Sandy has continued working with the Master Gardener program in Jefferson City as well as a local Federated Garden Club and also has become a certified landscape designer. She said she likes the togetherness of gardening.

 

“Gardening is a nice activity for couples,” she said. “You feel good having worked in the garden together.”

 

The Hiattes are living on Pat’s family farm near New Bloomfield, which they hope to have named as a Century Farm sometime in the future. And though, Pat said, his grandfather always had a vegetable plot, he and Sandy have little luck growing vegetables because of the wildlife that share their space.
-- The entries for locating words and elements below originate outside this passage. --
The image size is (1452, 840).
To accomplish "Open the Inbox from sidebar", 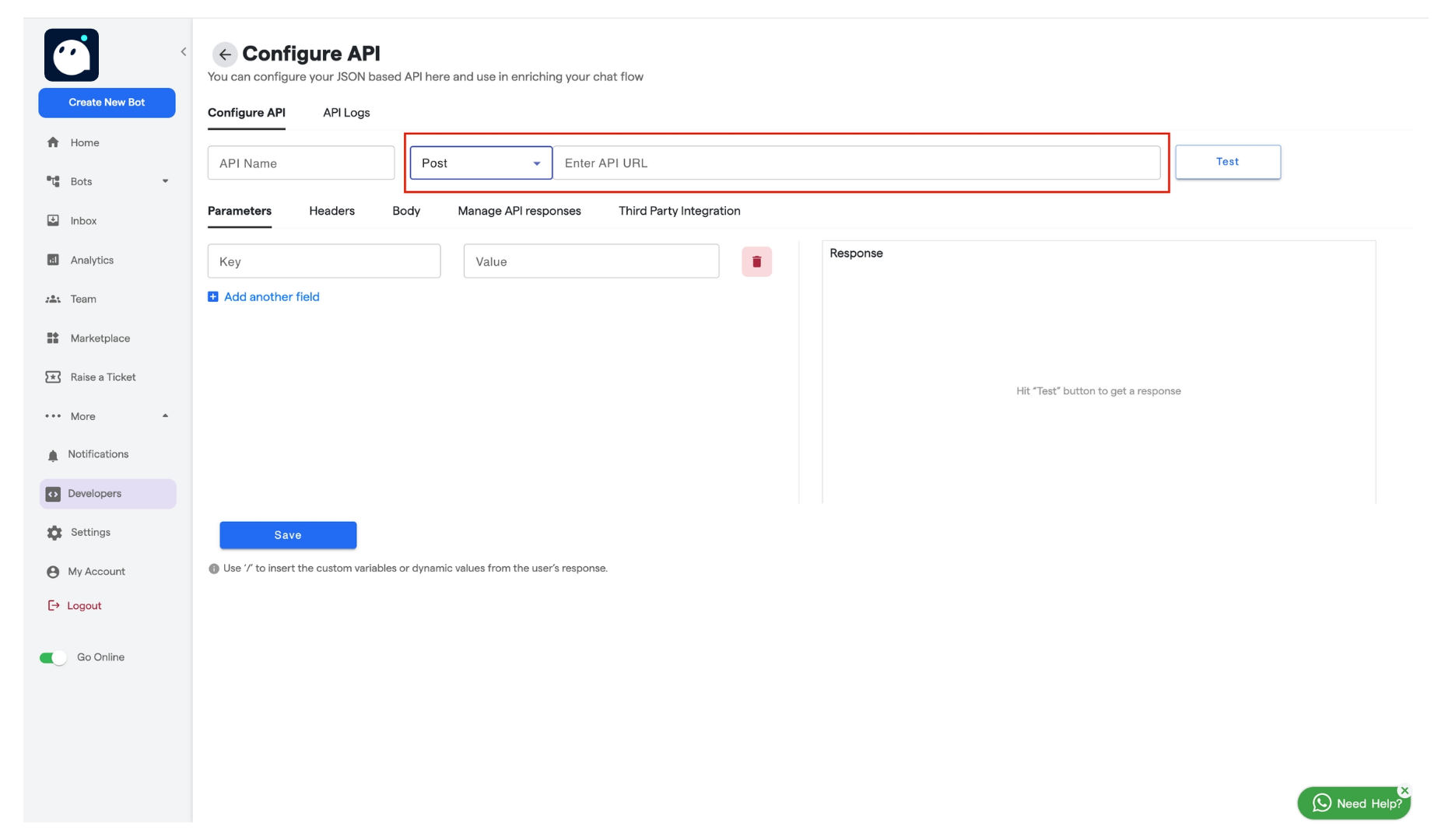I will click(x=82, y=220).
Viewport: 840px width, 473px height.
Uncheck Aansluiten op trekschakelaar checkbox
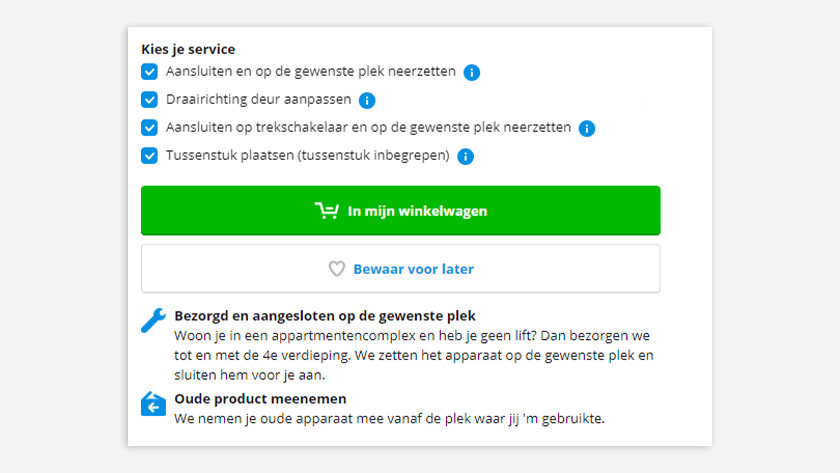pos(149,127)
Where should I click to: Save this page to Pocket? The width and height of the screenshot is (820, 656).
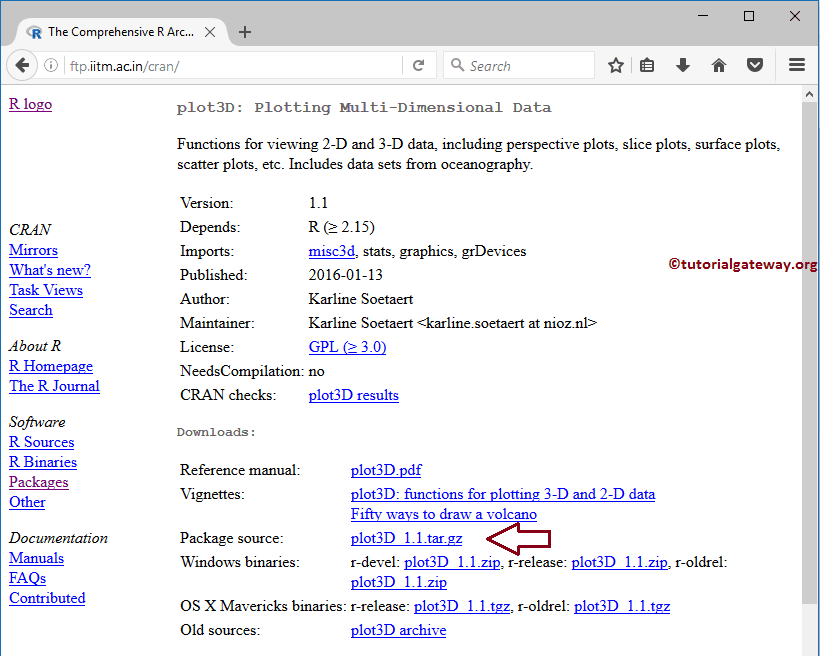pos(755,65)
The non-vegetable garden, however, is a different story and, Pat said, “it just keeps getting bigger.”

 

Sandy and Pat Hiatte have traveled extensively, shown here in Portugal — one of their favortie spots — where they posed during a visit to Qunta da Roeda Winery in the Douro Valley.

Sandy and Pat Hiatte have traveled extensively, shown here in Portugal — one of their favortie spots — where they posed during a visit to Qunta da Roeda Winery in the Douro Valley.

“Sandy is expanding the garden into a shaded area – a woodland garden,” Pat added and noted that adapting to a very wet spring in 2020 challenged and expanded Sandy’s gardening skills.

 

Railroading was more than just a career for Pat. It also has been his hobby. In addition to his N-scale model railroad, which recreates the Missouri Pacific Railroad between Jefferson City and Sedalia in 1962, Pat writes a heritage railway column for The Cowcatcher magazine. He enjoys the historical research and sharing his findings with other enthusiasts.

 

Both Pat and Sandy love to travel and have traveled extensively since their retirement. They are especially impressed with Portugal, which they discovered on a National Geographic Tour. They got along so well with their National Geographic tour guides, that one of them has reserved the villa next door to his own for them when they are ready to move there.

 

Giving Back

“We never really were not connected to Mizzou,” Pat said. Our families were here. We’d come back to visit and go to games. It’s always been a part of our existence.”

 

“After we moved back to Central Missouri, Sandy said, “I became more and more aware that Mizzou was a botanic garden from talks that Pete Millier [MUBG director] gave to my gardening groups. They were so informative. The quality of the botanic garden that also is the MU campus is impressive.

 

“Pat has referred to the campus garden as a laboratory because several fields use the gardens for learning activities,” Sandy said. “We wanted our gift to support education, so besides supporting the J-School, a gift to the garden also meets that goal.

 

“We’ve been very fortunate in our careers and we don’t have any children. This just seemed the obvious thing to do.”

 

Shots of MU Alumni Sandy and Pat Hiatte on some of their international travels

Shots of MU Alumni Sandy and Pat Hiatte on some of their international travels. The pair made a $5 million estate gift to MU, to be split evenly between Mizzou Botanic Garden and the School of Journalism. Left to right, Not all transportation in the Gobi Desert is by camel or horse; sharing a toast to Antarctica on a Zodiac cruise; Moai stood guard ove the people of Easter Island and, Pat said, he and Sandy too.